> **Instructions for the task**: Go over the data and copy out each line with "string" in it.

[[ Information provided open ]]

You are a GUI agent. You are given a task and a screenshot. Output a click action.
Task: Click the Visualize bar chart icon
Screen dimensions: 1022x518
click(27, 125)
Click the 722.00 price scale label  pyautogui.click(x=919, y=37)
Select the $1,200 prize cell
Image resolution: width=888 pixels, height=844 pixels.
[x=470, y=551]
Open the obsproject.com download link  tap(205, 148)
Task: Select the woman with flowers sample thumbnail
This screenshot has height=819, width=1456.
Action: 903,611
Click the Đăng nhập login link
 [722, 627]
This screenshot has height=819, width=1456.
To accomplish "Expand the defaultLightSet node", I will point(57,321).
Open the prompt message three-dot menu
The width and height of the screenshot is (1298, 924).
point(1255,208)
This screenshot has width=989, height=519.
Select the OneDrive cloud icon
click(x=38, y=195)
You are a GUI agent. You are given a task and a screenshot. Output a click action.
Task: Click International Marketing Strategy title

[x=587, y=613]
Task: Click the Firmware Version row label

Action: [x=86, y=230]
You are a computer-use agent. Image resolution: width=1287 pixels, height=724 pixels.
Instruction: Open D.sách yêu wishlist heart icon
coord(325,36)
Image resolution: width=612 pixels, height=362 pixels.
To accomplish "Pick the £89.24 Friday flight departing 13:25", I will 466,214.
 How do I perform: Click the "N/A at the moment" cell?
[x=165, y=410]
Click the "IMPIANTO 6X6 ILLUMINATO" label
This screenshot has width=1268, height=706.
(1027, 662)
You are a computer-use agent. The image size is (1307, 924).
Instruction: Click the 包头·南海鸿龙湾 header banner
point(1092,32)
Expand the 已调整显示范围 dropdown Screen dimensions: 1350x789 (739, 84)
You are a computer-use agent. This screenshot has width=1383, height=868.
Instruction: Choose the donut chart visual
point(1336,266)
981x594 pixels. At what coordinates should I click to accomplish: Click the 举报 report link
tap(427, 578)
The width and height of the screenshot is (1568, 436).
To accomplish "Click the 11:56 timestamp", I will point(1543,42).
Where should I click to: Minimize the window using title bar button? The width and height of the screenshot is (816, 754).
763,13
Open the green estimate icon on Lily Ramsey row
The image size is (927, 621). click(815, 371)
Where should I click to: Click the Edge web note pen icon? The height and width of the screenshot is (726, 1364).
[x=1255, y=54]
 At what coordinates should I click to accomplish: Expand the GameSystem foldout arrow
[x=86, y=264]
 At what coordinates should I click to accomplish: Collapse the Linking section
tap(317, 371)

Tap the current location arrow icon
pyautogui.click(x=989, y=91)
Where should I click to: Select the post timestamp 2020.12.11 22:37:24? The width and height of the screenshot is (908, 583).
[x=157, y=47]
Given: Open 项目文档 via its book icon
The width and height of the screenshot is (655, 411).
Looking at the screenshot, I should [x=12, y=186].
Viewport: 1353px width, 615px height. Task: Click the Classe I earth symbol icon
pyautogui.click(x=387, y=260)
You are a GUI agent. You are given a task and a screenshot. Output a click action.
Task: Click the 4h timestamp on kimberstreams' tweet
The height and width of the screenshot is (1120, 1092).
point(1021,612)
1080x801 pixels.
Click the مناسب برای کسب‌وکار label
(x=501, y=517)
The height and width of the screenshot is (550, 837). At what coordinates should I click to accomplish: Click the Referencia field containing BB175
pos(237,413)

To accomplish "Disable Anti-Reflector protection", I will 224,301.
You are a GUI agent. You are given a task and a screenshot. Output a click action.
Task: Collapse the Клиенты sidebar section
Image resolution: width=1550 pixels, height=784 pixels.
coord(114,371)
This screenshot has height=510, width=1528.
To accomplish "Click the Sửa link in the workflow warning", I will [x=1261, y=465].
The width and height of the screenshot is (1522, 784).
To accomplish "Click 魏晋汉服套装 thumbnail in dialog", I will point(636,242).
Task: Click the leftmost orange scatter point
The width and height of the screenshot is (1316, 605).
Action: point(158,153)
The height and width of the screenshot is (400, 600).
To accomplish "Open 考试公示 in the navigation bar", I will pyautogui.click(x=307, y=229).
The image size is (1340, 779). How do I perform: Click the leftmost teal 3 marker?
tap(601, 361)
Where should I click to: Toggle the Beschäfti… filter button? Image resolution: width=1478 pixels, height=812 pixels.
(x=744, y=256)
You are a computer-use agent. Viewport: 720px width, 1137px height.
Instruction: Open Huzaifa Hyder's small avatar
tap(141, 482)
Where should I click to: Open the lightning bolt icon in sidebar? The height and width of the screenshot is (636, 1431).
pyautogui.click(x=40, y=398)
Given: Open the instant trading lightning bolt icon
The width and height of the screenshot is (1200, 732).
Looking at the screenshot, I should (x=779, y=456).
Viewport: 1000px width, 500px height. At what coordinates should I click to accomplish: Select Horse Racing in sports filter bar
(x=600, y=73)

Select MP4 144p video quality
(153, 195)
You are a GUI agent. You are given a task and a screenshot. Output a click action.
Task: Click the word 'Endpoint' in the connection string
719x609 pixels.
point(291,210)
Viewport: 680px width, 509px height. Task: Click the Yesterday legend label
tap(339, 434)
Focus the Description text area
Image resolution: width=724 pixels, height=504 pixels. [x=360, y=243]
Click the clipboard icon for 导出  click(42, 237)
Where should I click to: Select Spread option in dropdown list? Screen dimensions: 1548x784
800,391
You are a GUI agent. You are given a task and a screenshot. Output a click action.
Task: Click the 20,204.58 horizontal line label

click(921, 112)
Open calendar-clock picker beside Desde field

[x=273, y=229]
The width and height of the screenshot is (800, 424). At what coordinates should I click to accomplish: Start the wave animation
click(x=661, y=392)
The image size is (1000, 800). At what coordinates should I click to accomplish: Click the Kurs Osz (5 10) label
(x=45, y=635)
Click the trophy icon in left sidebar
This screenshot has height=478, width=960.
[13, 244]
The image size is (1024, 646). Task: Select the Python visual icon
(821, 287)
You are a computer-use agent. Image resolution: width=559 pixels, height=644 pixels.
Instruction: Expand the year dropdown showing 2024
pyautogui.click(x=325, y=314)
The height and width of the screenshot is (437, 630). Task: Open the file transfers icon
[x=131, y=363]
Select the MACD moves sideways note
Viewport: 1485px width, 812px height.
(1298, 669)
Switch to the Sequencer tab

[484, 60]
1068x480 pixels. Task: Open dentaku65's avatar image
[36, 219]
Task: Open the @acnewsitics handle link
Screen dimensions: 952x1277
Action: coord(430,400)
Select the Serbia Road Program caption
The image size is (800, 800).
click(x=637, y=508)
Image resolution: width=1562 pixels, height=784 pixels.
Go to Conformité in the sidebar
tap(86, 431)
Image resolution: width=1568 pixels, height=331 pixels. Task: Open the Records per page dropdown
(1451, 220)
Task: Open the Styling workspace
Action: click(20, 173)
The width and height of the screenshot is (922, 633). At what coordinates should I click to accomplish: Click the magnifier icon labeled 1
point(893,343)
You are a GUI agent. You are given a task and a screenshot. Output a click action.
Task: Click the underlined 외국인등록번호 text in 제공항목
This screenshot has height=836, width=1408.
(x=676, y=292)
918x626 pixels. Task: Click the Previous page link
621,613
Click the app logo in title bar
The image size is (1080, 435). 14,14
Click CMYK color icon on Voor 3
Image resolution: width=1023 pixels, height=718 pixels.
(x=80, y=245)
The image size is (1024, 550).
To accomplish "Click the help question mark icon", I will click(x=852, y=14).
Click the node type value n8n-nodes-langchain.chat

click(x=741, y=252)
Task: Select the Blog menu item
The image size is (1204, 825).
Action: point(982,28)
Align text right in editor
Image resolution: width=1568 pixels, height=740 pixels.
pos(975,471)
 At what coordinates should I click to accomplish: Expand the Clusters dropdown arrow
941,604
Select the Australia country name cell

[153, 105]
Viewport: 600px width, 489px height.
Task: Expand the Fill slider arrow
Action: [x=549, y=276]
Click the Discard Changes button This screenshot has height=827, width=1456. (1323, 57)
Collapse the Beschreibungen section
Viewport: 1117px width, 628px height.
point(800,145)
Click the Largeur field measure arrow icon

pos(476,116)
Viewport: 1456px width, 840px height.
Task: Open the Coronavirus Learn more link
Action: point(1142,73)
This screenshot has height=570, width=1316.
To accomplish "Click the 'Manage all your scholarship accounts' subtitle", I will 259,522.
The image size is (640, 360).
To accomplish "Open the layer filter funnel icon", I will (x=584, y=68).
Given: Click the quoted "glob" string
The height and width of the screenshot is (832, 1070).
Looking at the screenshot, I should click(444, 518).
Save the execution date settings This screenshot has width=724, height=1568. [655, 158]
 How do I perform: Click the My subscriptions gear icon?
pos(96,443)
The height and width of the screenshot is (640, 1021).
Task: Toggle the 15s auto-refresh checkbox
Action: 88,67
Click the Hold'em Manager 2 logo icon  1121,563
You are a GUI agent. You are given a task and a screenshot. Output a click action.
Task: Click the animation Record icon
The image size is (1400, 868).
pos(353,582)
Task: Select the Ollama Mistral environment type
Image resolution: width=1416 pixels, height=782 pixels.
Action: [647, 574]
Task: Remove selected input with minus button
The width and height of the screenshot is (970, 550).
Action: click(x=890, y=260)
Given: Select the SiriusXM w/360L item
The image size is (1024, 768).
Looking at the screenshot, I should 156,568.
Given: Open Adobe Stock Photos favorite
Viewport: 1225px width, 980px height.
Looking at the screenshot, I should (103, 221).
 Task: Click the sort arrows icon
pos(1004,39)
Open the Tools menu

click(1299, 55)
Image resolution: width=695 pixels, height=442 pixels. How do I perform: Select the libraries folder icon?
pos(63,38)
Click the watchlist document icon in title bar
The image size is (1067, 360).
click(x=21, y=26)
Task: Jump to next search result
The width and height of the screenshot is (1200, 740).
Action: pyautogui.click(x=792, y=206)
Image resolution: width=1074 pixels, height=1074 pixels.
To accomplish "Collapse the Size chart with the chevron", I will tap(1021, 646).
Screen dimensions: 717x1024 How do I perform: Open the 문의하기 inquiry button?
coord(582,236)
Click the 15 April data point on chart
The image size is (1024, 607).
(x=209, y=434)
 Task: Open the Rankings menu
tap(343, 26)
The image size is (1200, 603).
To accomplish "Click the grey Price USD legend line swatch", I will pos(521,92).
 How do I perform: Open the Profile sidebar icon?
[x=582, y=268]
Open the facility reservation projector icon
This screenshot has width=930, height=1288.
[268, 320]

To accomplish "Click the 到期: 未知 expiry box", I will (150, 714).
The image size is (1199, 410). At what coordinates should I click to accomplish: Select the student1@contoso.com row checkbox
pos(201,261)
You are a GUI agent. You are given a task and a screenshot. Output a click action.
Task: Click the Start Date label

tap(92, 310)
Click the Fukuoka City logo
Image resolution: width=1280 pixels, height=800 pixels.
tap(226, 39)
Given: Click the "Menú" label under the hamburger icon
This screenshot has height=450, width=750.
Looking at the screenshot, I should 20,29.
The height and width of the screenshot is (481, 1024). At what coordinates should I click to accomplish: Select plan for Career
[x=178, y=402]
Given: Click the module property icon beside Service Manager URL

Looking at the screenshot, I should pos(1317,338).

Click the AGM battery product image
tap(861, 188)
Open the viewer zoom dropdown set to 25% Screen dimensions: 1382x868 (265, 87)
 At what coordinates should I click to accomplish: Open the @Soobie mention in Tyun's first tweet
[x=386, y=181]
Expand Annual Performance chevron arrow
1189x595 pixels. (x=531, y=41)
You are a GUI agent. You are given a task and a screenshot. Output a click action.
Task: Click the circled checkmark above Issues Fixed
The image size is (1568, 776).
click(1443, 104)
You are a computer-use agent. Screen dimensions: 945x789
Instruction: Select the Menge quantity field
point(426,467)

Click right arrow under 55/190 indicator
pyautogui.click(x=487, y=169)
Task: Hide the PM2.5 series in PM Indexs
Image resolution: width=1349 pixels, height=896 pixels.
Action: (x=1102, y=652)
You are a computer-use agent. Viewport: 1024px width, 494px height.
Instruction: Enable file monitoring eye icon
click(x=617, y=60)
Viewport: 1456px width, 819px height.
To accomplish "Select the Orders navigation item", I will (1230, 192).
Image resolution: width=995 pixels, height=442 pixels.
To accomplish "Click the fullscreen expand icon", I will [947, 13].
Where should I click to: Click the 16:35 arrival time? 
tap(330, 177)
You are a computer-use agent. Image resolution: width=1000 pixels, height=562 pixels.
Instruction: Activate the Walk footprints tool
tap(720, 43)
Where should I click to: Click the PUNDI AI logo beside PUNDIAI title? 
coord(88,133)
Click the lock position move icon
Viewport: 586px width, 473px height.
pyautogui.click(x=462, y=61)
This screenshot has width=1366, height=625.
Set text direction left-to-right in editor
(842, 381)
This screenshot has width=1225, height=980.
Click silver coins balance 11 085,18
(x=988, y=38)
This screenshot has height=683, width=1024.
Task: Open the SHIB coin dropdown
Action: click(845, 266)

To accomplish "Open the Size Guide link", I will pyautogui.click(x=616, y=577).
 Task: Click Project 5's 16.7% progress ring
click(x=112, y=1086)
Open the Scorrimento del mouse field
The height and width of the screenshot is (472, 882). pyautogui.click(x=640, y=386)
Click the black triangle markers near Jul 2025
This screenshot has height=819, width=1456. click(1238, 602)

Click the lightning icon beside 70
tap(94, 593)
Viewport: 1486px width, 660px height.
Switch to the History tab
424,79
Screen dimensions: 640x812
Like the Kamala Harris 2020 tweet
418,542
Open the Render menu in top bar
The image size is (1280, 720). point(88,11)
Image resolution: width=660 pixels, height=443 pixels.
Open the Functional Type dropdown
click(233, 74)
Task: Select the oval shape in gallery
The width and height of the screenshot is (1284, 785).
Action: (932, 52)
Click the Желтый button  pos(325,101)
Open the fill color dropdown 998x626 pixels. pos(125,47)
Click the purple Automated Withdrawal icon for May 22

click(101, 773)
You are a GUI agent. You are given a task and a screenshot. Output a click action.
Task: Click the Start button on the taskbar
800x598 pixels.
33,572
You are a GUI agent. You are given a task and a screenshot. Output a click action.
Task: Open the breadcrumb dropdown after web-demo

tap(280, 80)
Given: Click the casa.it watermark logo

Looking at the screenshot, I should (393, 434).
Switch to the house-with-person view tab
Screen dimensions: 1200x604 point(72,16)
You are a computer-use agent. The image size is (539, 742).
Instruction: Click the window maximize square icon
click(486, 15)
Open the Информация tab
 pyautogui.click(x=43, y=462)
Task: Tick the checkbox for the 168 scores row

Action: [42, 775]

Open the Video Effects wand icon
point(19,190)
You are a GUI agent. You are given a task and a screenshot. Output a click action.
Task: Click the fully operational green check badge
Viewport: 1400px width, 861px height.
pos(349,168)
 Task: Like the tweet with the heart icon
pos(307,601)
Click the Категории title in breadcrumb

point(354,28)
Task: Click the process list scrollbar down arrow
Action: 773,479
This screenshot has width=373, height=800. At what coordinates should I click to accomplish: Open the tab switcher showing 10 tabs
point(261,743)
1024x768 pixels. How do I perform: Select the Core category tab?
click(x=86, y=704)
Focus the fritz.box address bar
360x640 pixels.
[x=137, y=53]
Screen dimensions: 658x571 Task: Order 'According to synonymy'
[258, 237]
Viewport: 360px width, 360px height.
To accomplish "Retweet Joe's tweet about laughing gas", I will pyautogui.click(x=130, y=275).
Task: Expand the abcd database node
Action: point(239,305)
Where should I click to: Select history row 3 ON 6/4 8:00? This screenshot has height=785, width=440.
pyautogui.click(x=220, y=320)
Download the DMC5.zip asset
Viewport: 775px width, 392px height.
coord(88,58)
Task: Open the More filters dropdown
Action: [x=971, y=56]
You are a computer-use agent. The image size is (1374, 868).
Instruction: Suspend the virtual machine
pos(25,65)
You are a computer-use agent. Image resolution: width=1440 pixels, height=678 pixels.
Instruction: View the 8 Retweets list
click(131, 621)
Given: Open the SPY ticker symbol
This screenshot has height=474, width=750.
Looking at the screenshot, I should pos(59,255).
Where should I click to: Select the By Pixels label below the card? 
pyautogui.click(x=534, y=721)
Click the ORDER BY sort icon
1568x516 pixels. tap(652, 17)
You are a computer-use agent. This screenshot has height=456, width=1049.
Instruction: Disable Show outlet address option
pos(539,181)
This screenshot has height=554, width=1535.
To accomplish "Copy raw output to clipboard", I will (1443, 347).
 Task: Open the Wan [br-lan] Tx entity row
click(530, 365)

[[ Information provided closed ]]

> **Reply to the task**:
Task: Click the word 'Endpoint' in the connection string
Given: Click the quoted "glob" string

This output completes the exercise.